> _Activity_: Determine how many lines in the listing below contain "agent", then give only that number.

> _Supplied data_:
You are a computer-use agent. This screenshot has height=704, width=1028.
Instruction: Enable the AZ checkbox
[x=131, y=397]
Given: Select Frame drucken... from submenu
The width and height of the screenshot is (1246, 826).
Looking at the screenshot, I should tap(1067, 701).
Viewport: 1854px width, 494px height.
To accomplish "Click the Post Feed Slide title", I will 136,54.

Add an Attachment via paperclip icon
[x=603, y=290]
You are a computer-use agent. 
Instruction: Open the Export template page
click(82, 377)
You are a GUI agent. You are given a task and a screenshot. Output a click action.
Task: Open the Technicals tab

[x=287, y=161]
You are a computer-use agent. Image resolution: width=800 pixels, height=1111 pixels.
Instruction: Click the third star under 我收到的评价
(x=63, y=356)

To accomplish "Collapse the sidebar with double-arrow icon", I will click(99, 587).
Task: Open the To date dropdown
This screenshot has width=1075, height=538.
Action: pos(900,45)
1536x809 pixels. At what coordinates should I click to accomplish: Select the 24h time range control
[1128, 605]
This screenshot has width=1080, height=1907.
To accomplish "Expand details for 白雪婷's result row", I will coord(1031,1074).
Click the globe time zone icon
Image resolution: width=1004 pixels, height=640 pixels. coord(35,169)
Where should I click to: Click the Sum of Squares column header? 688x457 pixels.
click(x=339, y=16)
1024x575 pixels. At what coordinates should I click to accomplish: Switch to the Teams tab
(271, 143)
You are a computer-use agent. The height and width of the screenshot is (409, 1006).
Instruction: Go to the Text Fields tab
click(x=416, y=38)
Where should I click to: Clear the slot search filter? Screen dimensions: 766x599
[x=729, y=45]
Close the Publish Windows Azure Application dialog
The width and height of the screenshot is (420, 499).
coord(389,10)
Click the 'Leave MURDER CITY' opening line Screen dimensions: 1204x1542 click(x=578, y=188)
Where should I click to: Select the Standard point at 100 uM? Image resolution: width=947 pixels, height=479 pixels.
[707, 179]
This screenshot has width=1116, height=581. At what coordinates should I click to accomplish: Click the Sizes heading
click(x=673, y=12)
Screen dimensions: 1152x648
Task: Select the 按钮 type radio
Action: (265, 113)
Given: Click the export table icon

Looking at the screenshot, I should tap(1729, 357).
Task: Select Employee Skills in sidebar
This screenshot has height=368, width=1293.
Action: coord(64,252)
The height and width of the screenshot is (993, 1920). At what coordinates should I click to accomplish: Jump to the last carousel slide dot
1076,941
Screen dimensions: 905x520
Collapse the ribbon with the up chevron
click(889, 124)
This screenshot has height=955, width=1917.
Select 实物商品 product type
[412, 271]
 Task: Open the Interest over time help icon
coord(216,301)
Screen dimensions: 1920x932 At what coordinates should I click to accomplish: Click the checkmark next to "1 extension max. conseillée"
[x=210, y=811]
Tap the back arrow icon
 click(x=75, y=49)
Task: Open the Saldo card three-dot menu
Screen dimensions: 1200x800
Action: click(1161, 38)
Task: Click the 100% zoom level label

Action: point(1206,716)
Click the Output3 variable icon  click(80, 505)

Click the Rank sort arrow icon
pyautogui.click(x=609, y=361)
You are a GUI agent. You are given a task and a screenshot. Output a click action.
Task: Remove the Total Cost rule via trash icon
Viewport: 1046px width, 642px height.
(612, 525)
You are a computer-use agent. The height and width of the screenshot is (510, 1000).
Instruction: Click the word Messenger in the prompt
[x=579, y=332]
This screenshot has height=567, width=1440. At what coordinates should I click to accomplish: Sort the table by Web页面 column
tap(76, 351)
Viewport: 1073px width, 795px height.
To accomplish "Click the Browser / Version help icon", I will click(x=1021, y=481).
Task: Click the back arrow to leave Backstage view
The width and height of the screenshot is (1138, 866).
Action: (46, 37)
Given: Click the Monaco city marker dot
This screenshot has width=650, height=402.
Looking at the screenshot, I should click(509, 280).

> _Problem solution_: 7